## GIVEN INSTRUCTION:
Reproduce each of the following entries verbatim, line by line.

## DATA FOR THIS TASK:
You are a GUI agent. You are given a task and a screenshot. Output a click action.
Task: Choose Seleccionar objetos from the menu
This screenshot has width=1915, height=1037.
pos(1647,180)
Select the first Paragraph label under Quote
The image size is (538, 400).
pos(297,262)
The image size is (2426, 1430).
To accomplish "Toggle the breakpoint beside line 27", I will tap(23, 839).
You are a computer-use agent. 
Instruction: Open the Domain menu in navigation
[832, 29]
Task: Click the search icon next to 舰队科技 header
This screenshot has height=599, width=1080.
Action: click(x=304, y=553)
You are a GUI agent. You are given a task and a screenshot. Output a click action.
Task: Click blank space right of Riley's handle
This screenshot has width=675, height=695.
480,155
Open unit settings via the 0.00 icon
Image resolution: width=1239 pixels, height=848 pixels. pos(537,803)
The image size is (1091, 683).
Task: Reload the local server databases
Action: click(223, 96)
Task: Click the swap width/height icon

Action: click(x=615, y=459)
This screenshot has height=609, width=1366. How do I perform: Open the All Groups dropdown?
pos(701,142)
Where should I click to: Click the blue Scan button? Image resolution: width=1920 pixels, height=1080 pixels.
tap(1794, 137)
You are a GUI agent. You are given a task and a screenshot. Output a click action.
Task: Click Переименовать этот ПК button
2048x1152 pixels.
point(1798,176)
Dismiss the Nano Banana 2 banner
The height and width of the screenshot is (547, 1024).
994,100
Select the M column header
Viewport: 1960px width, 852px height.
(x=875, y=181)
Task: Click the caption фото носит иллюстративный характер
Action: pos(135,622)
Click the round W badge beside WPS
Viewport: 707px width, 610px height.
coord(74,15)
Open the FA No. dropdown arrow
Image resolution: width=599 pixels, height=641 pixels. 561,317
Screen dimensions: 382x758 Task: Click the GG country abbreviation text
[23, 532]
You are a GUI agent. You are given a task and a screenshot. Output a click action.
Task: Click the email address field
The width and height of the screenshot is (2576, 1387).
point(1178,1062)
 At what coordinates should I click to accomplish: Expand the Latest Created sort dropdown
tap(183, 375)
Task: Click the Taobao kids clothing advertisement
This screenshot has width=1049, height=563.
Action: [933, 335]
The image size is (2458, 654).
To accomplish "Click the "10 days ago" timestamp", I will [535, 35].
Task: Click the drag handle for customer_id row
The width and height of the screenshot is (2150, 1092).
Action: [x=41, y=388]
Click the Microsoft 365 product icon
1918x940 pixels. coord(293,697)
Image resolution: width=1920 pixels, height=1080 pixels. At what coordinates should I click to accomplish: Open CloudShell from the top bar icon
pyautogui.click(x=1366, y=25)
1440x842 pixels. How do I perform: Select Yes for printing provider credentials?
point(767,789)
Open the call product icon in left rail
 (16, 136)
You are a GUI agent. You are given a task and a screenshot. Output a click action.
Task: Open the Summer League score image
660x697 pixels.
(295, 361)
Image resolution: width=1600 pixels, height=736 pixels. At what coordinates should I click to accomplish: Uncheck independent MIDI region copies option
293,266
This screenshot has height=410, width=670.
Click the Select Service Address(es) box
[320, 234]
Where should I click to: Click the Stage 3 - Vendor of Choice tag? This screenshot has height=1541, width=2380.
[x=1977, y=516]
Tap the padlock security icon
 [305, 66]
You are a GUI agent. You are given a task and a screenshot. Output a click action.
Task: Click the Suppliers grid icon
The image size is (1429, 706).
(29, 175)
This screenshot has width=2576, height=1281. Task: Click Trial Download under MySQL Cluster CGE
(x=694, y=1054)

## EXPECTED ANSWER:
You are a GUI agent. You are given a task and a screenshot. Output a click action.
Task: Choose Seleccionar objetos from the menu
This screenshot has width=1915, height=1037.
pos(1647,180)
Select the first Paragraph label under Quote
The image size is (538, 400).
pos(297,262)
The image size is (2426, 1430).
To accomplish "Toggle the breakpoint beside line 27", I will tap(23, 839).
You are a computer-use agent. 
Instruction: Open the Domain menu in navigation
[832, 29]
Task: Click the search icon next to 舰队科技 header
This screenshot has height=599, width=1080.
Action: click(x=304, y=553)
You are a GUI agent. You are given a task and a screenshot. Output a click action.
Task: Click blank space right of Riley's handle
This screenshot has width=675, height=695.
480,155
Open unit settings via the 0.00 icon
Image resolution: width=1239 pixels, height=848 pixels. pos(537,803)
The image size is (1091, 683).
Task: Reload the local server databases
Action: click(223, 96)
Task: Click the swap width/height icon

Action: click(x=615, y=459)
This screenshot has height=609, width=1366. How do I perform: Open the All Groups dropdown?
pos(701,142)
Where should I click to: Click the blue Scan button? Image resolution: width=1920 pixels, height=1080 pixels.
tap(1794, 137)
You are a GUI agent. You are given a task and a screenshot. Output a click action.
Task: Click Переименовать этот ПК button
2048x1152 pixels.
point(1798,176)
Dismiss the Nano Banana 2 banner
The height and width of the screenshot is (547, 1024).
994,100
Select the M column header
Viewport: 1960px width, 852px height.
(x=875, y=181)
Task: Click the caption фото носит иллюстративный характер
Action: pos(135,622)
Click the round W badge beside WPS
Viewport: 707px width, 610px height.
coord(74,15)
Open the FA No. dropdown arrow
Image resolution: width=599 pixels, height=641 pixels. 561,317
Screen dimensions: 382x758 Task: Click the GG country abbreviation text
[23, 532]
You are a GUI agent. You are given a task and a screenshot. Output a click action.
Task: Click the email address field
The width and height of the screenshot is (2576, 1387).
point(1178,1062)
 At what coordinates should I click to accomplish: Expand the Latest Created sort dropdown
tap(183, 375)
Task: Click the Taobao kids clothing advertisement
This screenshot has width=1049, height=563.
Action: [933, 335]
The image size is (2458, 654).
To accomplish "Click the "10 days ago" timestamp", I will [535, 35].
Task: Click the drag handle for customer_id row
The width and height of the screenshot is (2150, 1092).
Action: [x=41, y=388]
Click the Microsoft 365 product icon
1918x940 pixels. coord(293,697)
Image resolution: width=1920 pixels, height=1080 pixels. At what coordinates should I click to accomplish: Open CloudShell from the top bar icon
pyautogui.click(x=1366, y=25)
1440x842 pixels. How do I perform: Select Yes for printing provider credentials?
point(767,789)
Open the call product icon in left rail
 (16, 136)
You are a GUI agent. You are given a task and a screenshot. Output a click action.
Task: Open the Summer League score image
660x697 pixels.
(295, 361)
Image resolution: width=1600 pixels, height=736 pixels. At what coordinates should I click to accomplish: Uncheck independent MIDI region copies option
293,266
This screenshot has height=410, width=670.
Click the Select Service Address(es) box
[320, 234]
Where should I click to: Click the Stage 3 - Vendor of Choice tag? This screenshot has height=1541, width=2380.
[x=1977, y=516]
Tap the padlock security icon
 [305, 66]
You are a GUI agent. You are given a task and a screenshot. Output a click action.
Task: Click the Suppliers grid icon
The image size is (1429, 706).
(29, 175)
This screenshot has width=2576, height=1281. Task: Click Trial Download under MySQL Cluster CGE
(x=694, y=1054)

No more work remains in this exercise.